The next day, as thousands gathered to mourn the dead at the Coptic hospital, people angrily mocked Egyptian Prime Minister Essam Sharaf’s late-night address that blamed the violence on “hidden hands” both domestic and foreign. “What hidden hand is he talking about?” asked a woman in her 60s, mourning her young nephew. “He sounds just like Mubarak. This is not about foreign agendas or sectarianism, the army killed the Copts, that’s what happened.” One man lambasted the media for inciting sectarianism, and another carried a sign taped to a cross: ‘The army committed a massacre and the media is covering it up.’
Inside the hospital compound, I met Akram, a 36-year old technician, standing over the coffin of Mina Daniel, a charismatic young blogger and activist he befriended during the revolution. “I’ve been at every Coptic protest since the revolution,” he said, “and I am a Muslim,” he added. Tears streaming down his face, Akram described how Mina had been one of the heroes of the uprising, fighting back Mubarak’s hated security forces. “He was in Tahrir Square the whole time and he survived the attacks by Mubarak’s thugs and police. But the military and their thugs, God have no mercy on them, they got him in the end.”
The available evidence thus far has only strengthened suspicions about the military’s culpability for the deaths. Independent autopsy reports on 17 bodies confirmed that the primary causes of their deaths were live bullets and being crushed by vehicles. Rumours abound of corpses being dumped into the Nile and others stacked in warehouses along the river, but these claims await an independent investigation.
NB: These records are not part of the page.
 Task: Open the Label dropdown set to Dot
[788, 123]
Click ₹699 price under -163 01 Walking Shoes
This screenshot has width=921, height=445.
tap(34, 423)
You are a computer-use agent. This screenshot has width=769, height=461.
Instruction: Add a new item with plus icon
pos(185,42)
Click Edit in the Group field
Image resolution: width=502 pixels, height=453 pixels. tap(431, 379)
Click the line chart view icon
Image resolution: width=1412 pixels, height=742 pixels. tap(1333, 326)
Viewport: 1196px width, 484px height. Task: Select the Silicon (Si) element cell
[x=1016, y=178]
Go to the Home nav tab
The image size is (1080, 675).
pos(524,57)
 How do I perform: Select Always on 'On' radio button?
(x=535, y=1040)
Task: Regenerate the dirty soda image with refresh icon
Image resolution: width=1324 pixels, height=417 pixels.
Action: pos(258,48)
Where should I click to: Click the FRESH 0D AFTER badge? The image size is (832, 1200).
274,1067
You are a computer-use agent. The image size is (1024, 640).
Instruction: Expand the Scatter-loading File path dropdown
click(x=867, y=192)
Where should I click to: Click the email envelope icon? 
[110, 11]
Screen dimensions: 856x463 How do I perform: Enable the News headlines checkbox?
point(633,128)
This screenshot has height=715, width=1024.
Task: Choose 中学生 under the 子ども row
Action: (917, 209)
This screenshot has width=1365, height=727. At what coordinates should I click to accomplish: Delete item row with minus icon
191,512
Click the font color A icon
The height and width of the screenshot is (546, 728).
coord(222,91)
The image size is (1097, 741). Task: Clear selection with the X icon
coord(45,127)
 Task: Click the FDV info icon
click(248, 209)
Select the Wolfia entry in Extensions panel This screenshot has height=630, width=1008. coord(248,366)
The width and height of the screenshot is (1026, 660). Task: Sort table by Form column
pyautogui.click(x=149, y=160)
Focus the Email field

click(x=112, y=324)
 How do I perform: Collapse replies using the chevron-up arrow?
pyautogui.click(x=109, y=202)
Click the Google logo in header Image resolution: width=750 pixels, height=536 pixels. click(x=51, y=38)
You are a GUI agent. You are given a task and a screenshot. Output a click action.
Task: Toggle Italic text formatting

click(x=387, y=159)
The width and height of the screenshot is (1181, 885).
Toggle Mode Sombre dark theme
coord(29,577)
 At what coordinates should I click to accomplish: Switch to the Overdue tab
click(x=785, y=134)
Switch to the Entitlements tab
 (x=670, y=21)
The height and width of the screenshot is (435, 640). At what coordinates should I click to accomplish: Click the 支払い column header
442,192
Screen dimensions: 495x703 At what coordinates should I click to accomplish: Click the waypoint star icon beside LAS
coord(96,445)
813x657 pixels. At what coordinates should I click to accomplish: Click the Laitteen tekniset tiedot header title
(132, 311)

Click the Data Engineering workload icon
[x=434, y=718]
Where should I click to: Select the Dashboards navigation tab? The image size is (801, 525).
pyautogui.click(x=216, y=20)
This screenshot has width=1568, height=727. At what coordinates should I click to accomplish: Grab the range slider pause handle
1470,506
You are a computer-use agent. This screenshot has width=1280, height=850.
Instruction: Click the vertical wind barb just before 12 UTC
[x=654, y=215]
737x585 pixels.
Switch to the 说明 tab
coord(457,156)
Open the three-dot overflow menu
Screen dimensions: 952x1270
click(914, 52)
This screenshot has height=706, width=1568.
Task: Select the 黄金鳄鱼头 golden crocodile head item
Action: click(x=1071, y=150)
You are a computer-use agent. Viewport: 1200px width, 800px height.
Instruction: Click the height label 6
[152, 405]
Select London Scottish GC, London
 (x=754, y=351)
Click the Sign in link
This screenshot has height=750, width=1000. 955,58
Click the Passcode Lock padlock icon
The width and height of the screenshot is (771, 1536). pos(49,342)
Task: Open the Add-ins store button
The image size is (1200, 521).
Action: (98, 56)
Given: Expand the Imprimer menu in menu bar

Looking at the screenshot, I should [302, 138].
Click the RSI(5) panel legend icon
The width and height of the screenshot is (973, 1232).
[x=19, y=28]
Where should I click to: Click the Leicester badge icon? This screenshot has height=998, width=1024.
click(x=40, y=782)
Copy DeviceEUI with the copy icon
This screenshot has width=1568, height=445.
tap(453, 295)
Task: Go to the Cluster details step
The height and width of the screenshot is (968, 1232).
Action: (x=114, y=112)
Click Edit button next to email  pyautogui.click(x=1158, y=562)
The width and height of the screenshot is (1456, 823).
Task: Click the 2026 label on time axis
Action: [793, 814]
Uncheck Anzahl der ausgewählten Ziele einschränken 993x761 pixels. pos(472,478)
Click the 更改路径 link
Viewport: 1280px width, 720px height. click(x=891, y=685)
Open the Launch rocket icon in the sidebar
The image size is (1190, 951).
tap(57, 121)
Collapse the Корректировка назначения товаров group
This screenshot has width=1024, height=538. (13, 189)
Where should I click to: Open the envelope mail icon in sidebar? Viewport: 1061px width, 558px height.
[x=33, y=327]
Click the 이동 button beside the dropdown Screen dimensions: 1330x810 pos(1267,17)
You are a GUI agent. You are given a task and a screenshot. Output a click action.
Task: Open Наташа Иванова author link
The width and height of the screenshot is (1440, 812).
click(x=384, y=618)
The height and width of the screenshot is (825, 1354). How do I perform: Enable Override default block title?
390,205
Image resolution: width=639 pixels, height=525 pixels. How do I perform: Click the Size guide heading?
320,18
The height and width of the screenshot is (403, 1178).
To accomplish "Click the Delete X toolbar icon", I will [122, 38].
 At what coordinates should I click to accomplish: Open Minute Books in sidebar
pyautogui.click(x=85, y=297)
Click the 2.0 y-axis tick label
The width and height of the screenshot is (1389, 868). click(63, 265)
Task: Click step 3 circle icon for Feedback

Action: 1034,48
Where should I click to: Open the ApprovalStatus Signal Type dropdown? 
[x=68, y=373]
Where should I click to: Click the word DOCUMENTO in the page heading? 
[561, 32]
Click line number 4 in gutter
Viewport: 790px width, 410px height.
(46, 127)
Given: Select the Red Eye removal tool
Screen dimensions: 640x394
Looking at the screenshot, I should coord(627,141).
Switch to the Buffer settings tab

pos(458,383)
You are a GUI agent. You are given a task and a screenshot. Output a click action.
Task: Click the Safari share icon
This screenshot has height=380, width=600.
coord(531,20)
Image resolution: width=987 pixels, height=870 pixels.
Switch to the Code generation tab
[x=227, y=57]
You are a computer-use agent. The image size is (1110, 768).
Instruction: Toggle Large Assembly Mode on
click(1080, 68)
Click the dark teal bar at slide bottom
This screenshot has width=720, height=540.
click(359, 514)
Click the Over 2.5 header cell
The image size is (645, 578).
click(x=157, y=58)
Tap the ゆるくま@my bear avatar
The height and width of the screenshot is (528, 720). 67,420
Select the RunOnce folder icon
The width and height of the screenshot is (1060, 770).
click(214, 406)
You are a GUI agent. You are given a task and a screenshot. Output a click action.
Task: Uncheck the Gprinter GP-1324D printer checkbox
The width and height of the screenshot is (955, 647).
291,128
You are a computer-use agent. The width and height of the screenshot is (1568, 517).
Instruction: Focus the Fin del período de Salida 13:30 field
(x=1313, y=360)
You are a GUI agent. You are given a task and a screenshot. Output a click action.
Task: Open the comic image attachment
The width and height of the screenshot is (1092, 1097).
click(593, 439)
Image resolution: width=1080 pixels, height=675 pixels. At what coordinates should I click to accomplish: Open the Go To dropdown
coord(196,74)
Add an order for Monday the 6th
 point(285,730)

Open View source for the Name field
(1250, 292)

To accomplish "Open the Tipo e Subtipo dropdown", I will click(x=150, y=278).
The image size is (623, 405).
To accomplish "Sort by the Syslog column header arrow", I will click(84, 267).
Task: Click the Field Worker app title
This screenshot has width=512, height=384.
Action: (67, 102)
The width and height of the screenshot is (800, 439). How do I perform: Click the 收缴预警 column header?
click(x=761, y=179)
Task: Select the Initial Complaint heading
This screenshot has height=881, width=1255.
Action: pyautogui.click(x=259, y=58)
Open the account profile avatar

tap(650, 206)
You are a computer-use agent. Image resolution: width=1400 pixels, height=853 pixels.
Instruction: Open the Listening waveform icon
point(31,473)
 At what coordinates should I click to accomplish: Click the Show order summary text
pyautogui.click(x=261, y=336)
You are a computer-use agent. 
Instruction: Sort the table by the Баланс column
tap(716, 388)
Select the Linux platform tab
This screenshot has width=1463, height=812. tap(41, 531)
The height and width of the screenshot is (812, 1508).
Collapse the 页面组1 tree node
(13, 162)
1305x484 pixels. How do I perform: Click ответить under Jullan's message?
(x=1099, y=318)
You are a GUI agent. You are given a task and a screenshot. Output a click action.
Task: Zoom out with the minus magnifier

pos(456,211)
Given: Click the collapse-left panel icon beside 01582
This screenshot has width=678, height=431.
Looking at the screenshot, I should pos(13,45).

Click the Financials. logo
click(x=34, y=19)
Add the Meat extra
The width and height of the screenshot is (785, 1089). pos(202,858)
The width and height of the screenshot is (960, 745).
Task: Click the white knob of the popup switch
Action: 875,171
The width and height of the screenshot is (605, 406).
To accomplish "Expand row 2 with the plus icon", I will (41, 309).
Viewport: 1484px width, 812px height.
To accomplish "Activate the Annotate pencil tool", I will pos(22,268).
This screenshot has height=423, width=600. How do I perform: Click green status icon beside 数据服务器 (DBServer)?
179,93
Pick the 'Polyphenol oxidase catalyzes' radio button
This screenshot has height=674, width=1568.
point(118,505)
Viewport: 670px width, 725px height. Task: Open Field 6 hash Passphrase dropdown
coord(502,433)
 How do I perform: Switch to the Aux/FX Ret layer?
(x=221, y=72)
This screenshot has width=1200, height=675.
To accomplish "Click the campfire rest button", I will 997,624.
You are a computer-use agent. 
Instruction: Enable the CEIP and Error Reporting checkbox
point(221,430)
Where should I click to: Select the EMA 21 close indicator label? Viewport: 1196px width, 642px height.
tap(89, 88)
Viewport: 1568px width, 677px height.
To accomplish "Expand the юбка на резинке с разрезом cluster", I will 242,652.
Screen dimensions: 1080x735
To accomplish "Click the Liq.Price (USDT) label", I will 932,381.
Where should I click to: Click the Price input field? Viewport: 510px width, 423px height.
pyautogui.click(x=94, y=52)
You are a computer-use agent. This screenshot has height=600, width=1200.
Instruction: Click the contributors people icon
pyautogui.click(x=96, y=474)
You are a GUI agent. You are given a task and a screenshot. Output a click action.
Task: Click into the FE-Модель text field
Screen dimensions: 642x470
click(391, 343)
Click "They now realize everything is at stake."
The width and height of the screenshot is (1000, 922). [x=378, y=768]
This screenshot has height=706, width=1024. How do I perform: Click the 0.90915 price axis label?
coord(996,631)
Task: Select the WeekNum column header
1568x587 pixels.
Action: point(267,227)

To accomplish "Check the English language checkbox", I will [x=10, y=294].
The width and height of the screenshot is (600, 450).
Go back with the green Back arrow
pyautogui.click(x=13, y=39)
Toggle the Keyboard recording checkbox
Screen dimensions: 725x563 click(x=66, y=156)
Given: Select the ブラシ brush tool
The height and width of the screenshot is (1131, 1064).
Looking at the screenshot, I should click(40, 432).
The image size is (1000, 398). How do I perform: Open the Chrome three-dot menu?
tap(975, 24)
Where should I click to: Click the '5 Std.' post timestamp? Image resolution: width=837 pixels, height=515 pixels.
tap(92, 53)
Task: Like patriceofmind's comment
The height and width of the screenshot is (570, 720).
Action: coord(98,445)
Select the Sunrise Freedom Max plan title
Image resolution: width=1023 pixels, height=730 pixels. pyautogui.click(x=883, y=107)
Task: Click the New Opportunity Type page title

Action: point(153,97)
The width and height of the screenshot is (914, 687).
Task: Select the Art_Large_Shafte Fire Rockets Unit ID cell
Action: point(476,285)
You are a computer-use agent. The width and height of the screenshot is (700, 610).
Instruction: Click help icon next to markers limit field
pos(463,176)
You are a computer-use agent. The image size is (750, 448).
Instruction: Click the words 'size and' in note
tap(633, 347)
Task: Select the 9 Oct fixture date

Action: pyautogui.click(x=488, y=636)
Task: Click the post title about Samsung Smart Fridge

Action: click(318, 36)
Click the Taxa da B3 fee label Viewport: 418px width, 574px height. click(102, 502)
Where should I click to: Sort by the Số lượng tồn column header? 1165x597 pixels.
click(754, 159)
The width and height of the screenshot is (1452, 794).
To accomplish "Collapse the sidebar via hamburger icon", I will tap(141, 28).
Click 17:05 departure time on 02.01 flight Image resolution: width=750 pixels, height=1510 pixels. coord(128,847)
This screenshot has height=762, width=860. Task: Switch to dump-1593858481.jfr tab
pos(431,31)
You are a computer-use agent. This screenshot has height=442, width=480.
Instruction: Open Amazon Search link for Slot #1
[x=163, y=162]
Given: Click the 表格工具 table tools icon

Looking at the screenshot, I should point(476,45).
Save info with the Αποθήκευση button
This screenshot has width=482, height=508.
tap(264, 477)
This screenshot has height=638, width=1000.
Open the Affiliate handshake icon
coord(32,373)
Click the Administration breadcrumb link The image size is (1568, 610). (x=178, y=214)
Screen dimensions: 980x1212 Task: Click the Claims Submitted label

Meanwhile, commentators on Egyptian state television quietly refuted the incendiary reports from the previous day about the three dead soldiers, saying that not a single soldier had in fact been attacked or killed.
On the night of 10 October, a funeral procession for those killed the night before drew a crowd of 20,000 mourners — both Copts and Muslims — who repeatedly raised slogans against the military. How the ruling military council deals with the popular rage on this issue is crucial; nothing less than Egypt’s future as a representative democracy hangs in the balance. In January and February, people came out in the millions to force Mubarak to resign. When the military didn’t fire at them, they cheered in gratitude, chanting, “The army and people are one hand.” In the months that followed, though a small group of activists consistently criticised abuses by the army, the majority seemed fairly content to trust the generals with steering Egypt’s transition to a civilian democracy. Sunday’s attack, however, has created a far larger crisis of credibility for the military. On Tuesday, Egypt’s Deputy Prime Minister Hazem al-Beblawi tried to resign, citing the deteriorating security situation and “government’s mishandling of Maspero”, but the military rejected his attempt. Unless the ruling military council responds to the legitimate grievances of people and openly addresses its own failings without trying to hold on to power for much longer, the underlying discontent with the military could boil over, with devastating consequences for both Egyptians and their rulers.
Anjali Kamat is an independent journalist and correspondent for the TV and radio show Democracy Now!